Les Fidèles ; croix de bois, croix de fer, si j’mens j’vais en enfer

Scénario : Ben Gijsemans
Dessin : Ben Gijsemans
Éditeur : Dargaud
Sortie : 21 avril 2023
Genre : Roman graphique

Et si quelqu’un vient à bout de celui qui est seul, deux lui tiendront tête ; un fil triple ne rompt pas vite. Quelques mots tirés de la bible flottent, laconiques, dans l’immensité de la quatrième de couverture. Et pourtant, comme une énigme, tout s’y trouve. L’Ecclésiaste qui porte par écrit la fragilité de la vie, ne se tient pas là par hasard. Il annonce ce que tout lecteur qui s’est un jour retrouvé avec une bande dessinée de Ben Gijsemans dans les mains, sait ; le quotidien peut être une terre féconde pour le narrateur capable de le cultiver. Il faut dire que Ben Gijsemans c’est un peu le Jim Jarmusch de la bande dessinée. Sa conception de la beauté réside dans ce qui est lent, routinier, fébrile.

Cette piété, elle investit le récit dès sa genèse. L’album s’ouvre sur Carl, enfant de chœur, distrait de son rôle de sonneur de cloche par les gambettes d’une jolie nana assise au première rang. Mais l’observateur est observé. Sur la stalle opposée, son père, au regard sévère, croise les bras.

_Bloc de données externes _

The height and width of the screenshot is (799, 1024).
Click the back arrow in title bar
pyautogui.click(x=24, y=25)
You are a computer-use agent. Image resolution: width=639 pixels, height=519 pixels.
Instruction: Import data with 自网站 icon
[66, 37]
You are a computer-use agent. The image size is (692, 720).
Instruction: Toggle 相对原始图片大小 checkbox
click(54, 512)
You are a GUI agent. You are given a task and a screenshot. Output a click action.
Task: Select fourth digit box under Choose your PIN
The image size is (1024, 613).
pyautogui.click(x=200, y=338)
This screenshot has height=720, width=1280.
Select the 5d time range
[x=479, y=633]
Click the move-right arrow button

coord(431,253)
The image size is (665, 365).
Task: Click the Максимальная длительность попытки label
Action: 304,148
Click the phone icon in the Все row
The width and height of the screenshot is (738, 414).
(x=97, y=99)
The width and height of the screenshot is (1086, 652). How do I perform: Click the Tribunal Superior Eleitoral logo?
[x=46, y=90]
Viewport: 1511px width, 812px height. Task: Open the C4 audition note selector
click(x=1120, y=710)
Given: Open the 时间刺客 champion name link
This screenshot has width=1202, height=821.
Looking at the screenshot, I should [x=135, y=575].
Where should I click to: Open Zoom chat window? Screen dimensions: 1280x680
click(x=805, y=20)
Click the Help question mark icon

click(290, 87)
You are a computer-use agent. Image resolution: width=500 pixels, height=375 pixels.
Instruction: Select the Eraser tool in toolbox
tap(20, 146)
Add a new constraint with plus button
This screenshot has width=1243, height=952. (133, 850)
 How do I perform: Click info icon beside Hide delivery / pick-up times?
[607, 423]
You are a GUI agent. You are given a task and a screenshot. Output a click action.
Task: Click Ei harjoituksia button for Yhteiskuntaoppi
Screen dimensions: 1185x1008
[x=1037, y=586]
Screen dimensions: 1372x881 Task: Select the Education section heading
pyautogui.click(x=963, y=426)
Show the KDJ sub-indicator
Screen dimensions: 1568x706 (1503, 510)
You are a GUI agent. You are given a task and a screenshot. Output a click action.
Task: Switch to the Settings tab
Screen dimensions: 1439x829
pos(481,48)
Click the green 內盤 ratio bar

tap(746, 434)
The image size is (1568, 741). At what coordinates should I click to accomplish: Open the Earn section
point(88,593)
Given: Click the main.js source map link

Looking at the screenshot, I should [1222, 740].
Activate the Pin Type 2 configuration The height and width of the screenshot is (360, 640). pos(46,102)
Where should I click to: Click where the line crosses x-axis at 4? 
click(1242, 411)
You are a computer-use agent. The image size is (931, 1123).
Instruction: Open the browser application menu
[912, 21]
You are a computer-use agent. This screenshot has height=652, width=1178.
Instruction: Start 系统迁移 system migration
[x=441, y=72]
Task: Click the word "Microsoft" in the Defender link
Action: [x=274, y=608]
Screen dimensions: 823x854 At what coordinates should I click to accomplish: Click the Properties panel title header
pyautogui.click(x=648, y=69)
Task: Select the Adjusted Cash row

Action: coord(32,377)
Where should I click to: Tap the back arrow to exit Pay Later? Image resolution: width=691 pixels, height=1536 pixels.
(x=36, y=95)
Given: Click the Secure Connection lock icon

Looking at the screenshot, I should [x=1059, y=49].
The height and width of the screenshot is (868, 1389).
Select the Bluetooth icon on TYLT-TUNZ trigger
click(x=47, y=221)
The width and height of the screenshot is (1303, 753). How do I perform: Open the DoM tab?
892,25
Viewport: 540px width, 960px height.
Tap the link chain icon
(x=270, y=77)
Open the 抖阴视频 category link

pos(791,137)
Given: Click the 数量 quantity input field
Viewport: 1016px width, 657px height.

Carl aura-t-il la permission de traîner avec son grand frère après la messe ? De visiter la maison abandonnée, en compagnie de Peter, ce voyou qui ne va même pas à l’église. Pas de grands projets pour les frangins, ces deux explorateurs en culotte courte. Ces vacances, ils les passeront chez papy et mamie. Et paisiblement s’écoulera l’été ; l’arôme de l’herbe fraîchement coupée et le plaisir des premières branlettes. L’insouciance que partagent les enfants n’impose qu’une condition, mais elle est irrévocable ; la loyauté.

Subversif

Exit Spirou et la ligne claire. L’auteur flamand est plus proche de Chris Ware que d’Hergé. Les Fidèles est aussi rafraîchissant qu’une limonade au soleil, dépoussiérant un peu le paysage de la bande dessinée franco-belge. Lui prêtant un petit accent This is US. Comme c’était déjà le cas dans son deuxième album, Les Fidèles est une symphonie coupée, bercée d’interludes. Un peu de pop culture américaine donne aux lecteurs, ça et là, congé du récit. Dans Aaron, c’étaient les super-héros qui s’invitaient dans le portrait misérable d’un homme en proie à ses désirs pédophiles. Ici, ce sont les jeux vidéos qui détournent les aventures de ces petits brigands. Ces coupures pêchées directement dans l’industrie du divertissement de masse, donnent un drôle d’air à ce récit tout en patience. C’est inattendu. Subversif, Les Fidèles n’hésite pas à bousculer les codes. Ses cases deviennent tour à tour les pièces d’une maison, les chemins de campagne ou l’enclos des chevaux. Elles ne sont plus forcément carrées. Ben Gijsemans connaît la formule pour les changer en objets, sans perturber le récit. Tel un magicien de l’image, il s’amuse. Il dupe notre regard. Il trahit nos habitudes, nous forçant à emprunter de nouveaux chemins de lecture.